Con la pubblicazione dell’ inventario 1051 inizia il lavoro di decostruzione e riarticolazione degli inventari sommari dell’archivio di Casa Reale Borbonica, a quasi cent’anni dal versamento curato, negli anni 20, dagli archivisti Giovanni Adamo, Egildo Gentile e Pietro Spadetta.

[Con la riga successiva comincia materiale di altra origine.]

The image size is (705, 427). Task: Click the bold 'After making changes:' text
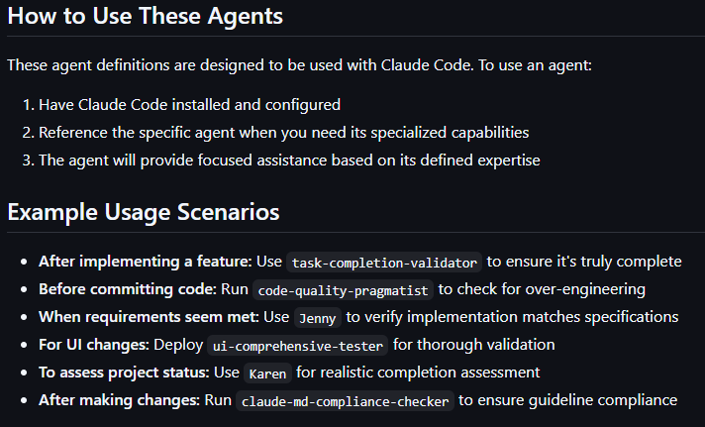click(x=119, y=400)
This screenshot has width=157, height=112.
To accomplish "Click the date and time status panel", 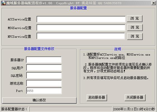I will (134, 109).
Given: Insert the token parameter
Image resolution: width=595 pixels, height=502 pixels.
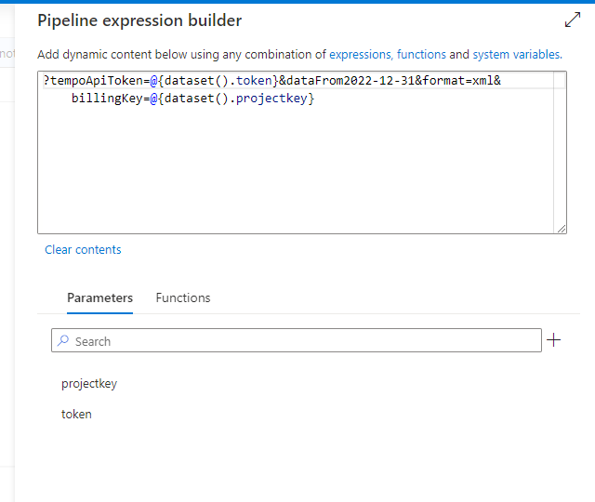Looking at the screenshot, I should pos(76,414).

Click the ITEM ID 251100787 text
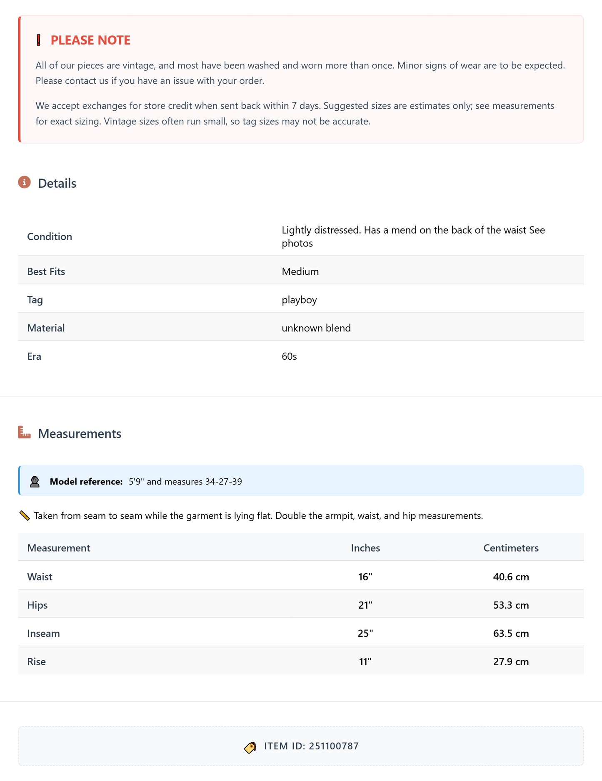tap(311, 746)
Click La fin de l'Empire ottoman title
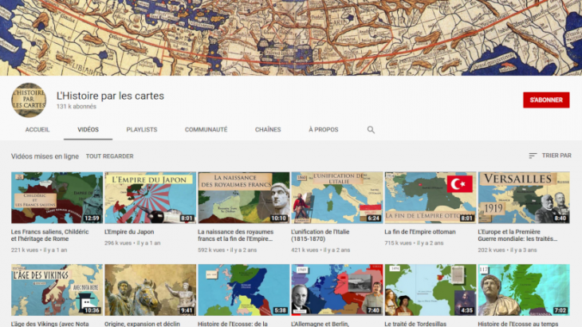The width and height of the screenshot is (582, 327). tap(420, 232)
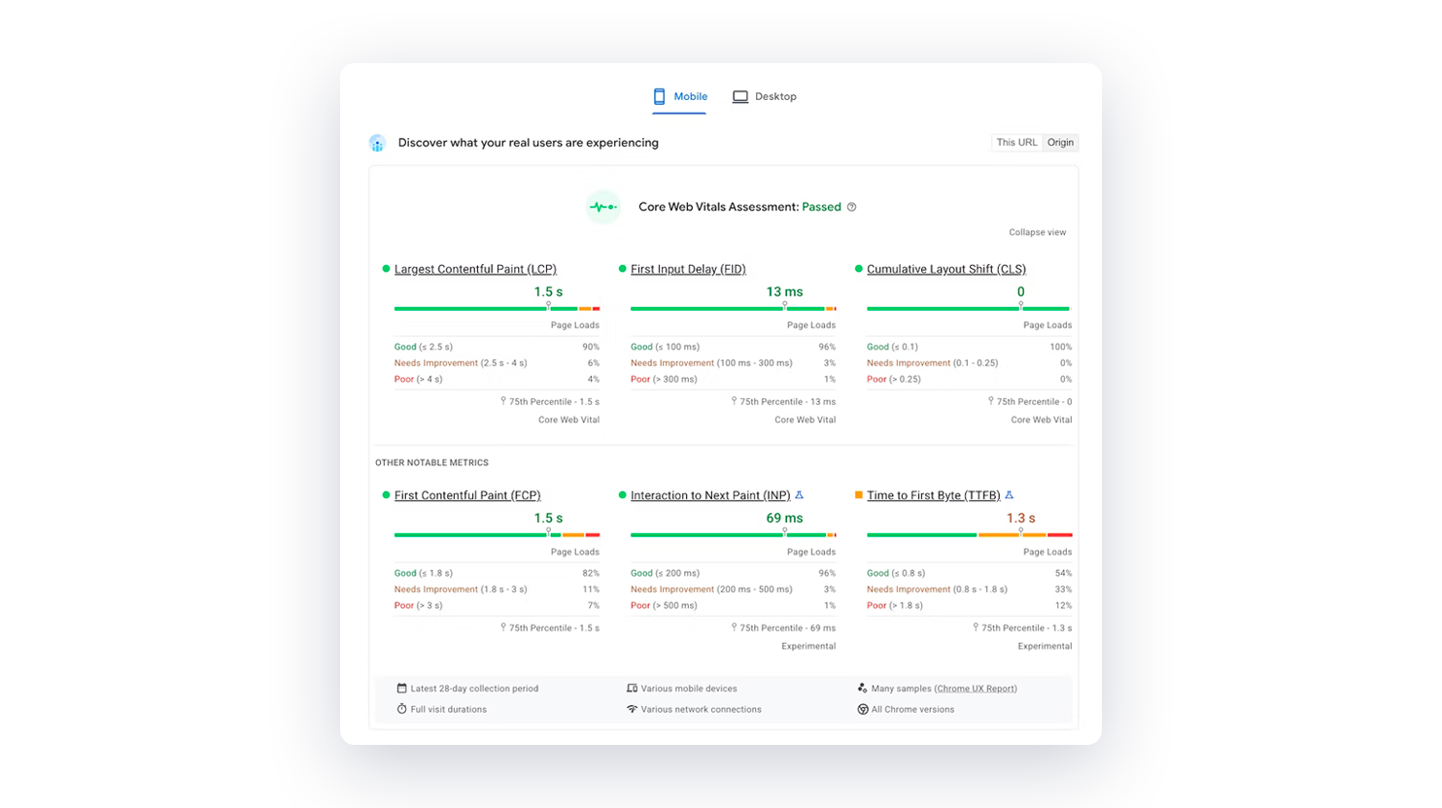Image resolution: width=1442 pixels, height=808 pixels.
Task: Switch to the Desktop tab
Action: coord(765,97)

Si tratta di un archivio complesso, di estremo interesse per la giustapposizione di archivi di organi centrali con quelli di organi dipendenti e periferici, tutti concorrenti ad un’unica amministrazione: le scritture del ministero di Casa Reale e del Maggiordomo maggiore sono inserite in un più ampio complesso documentario comprendente anche gli archivi delle amministrazioni da esso dipendenti

Dal gennaio del 2018, per migliorare la fruizione dello stesso fondo, la Sala Pandette si è arricchita di una parte dei protocolli e pandette originari della Segreteria di Stato di Casa reale e della Maggiordomia maggiore e Soprintendenza Generale di Casa reale, strumenti indispensabili per orientarsi negli archivi degli organi centrali di Casa Reale.

Il presente lavoro, realizzato dall’archivista Ferdinando Salemme, riarticola e ricostruisce le principali serie degli organi contabili di Casa Reale per il XIX secolo ovvero dei cosiddetti “Capi subalterni di Casa Reale” come li definisce l’art. 35 del regolamento annesso al decreto del 16 maggio 1820: la Controleria, la Vedoria o Contadoria Principale e la Tesoreria Generale.